The next obvious question was: Can GenX genomes be packaged into NextGen capsids to generate optimized (Opt) AAV vectors to achieve even higher-efficiency of transduction? Indeed, in 2016, Ling and colleagues described the development of Opt AAV serotype vectors, and showed that these vectors were 20-30-fold more efficient than the corresponding NextGen AAV serotype vectors. Thus, Opt AAV serotype vectors overcome both major limitations of the first generation of AAV serotype vectors.
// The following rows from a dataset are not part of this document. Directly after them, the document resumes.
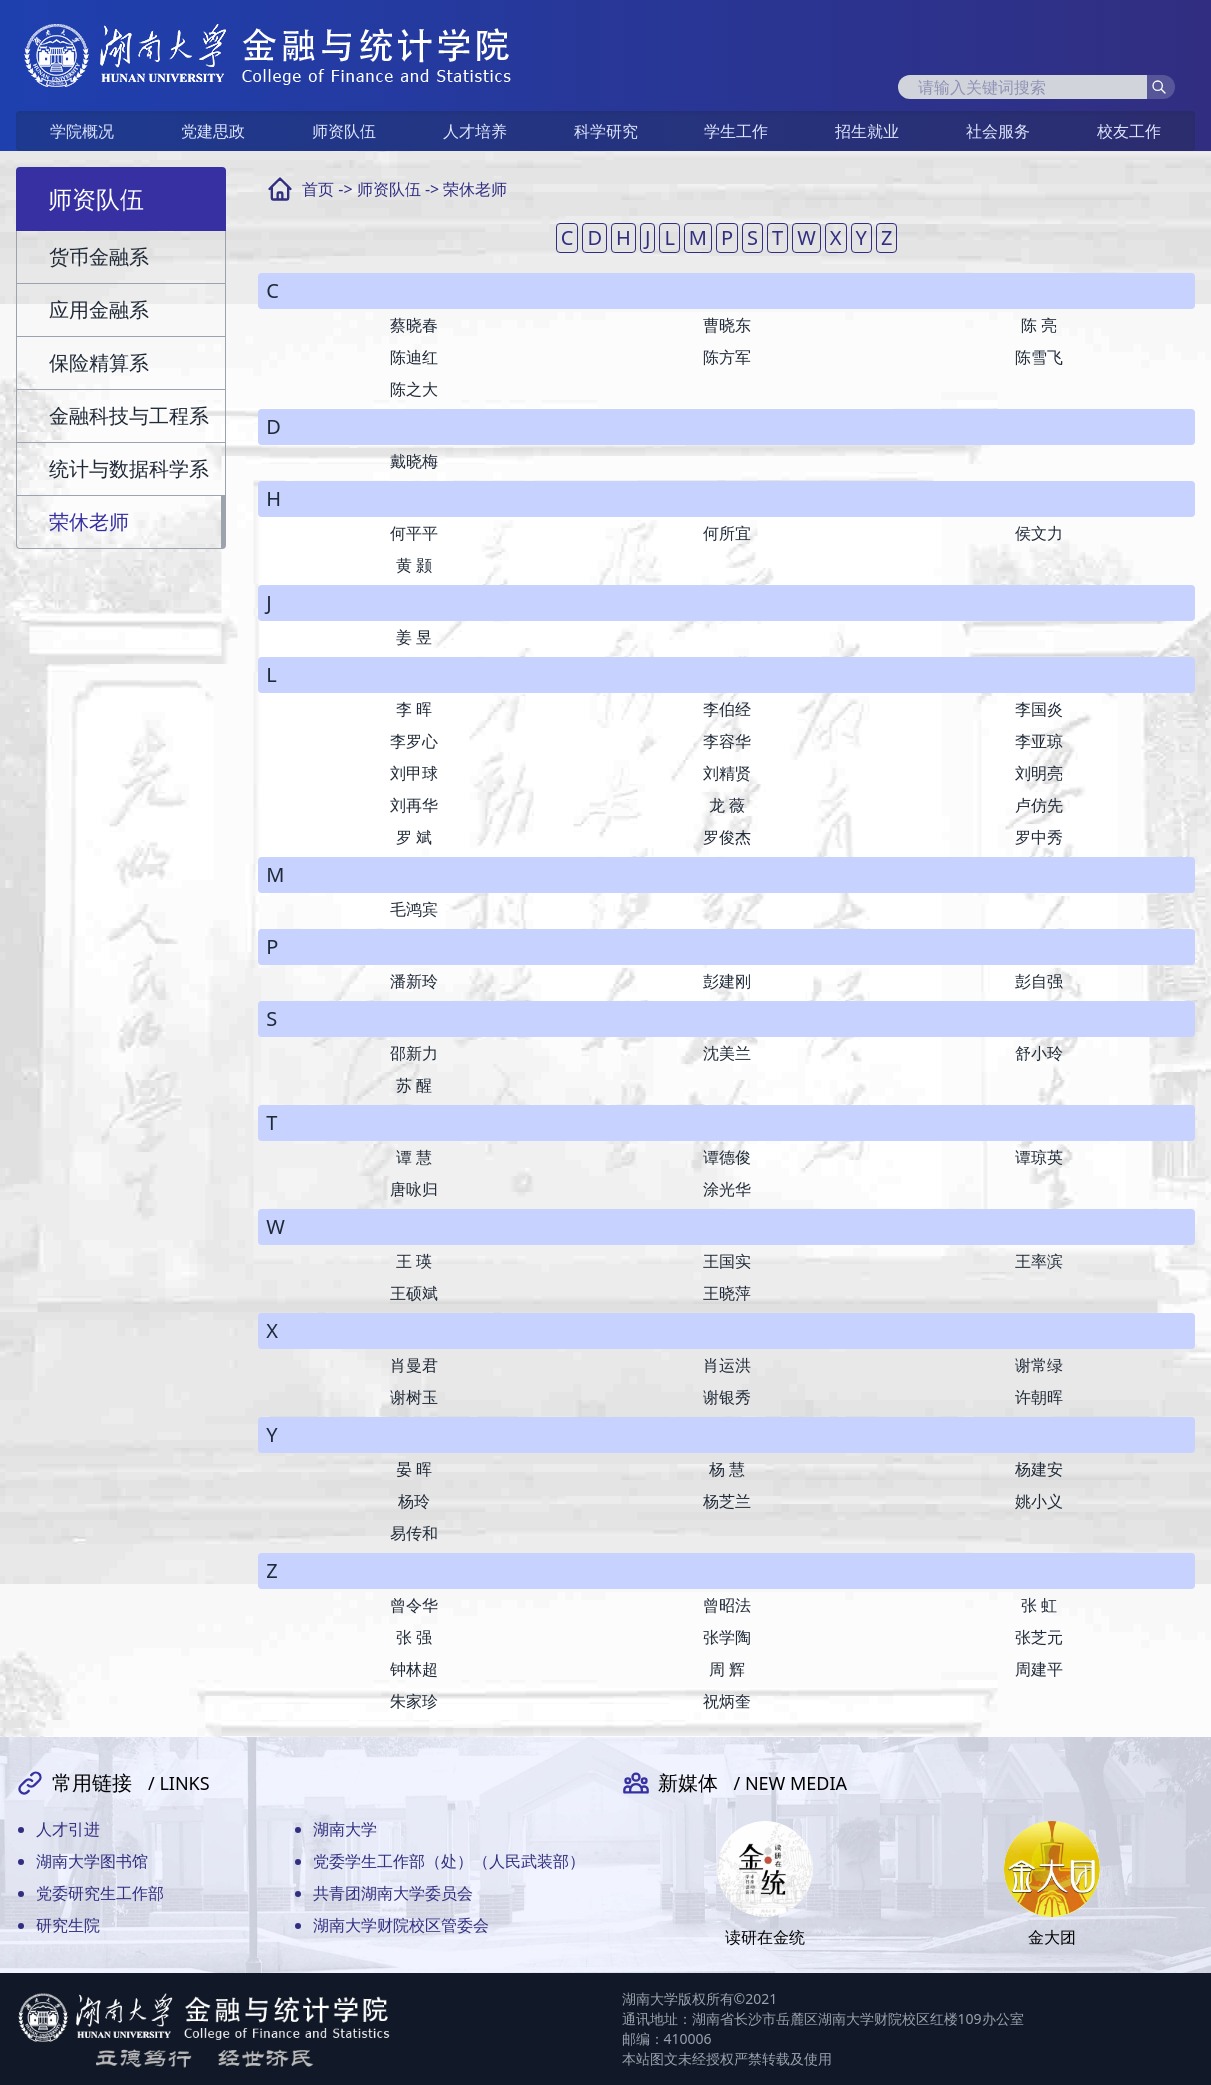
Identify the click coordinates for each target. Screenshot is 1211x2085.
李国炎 (1039, 709)
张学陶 (727, 1637)
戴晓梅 (414, 461)
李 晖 (414, 709)
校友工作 (1129, 131)
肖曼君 (414, 1365)
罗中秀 (1039, 837)
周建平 (1039, 1669)
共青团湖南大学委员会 (393, 1893)
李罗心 (414, 741)
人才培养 (475, 131)
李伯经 (727, 709)
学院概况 (82, 131)
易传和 (414, 1533)
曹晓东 (727, 325)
If the history of the development of AAV vectors has taught us anything, it is that, unsurprisingly, AAVs did not evolve to be used as a vector for the delivery of therapeutic genes. The use of the first generation AAV serotype vectors composed of naturally occurring capsids proved less than ideal. Furthermore, the use of single-stranded AAV genomes with wild-type genome ends also resulted in sub-optimal transgene expression. Looking ahead, the University of Florida predicts that the full potential of AAV as a vector will be realized after its capsid is modified to evade the host immune response and its genome modified to express optimal levels of the therapeutic transgene. This optimism is based on the fact that one of these NextGen AAV vectors showed clinical efficacy in a Phase I gene therapy trial of Leber hereditary optic neuropathy in 2017. Further advancements in the development of AAV vectors are ongoing, bringing the field ever closer to reaching the safe and optimal gene therapy of a wide variety of human diseases. The NextGen, GenX, and Opt AAV vectors for human gene therapeutics are set to further change the healthcare industry for the better, and at Oxford Global, we can hardly wait to see how.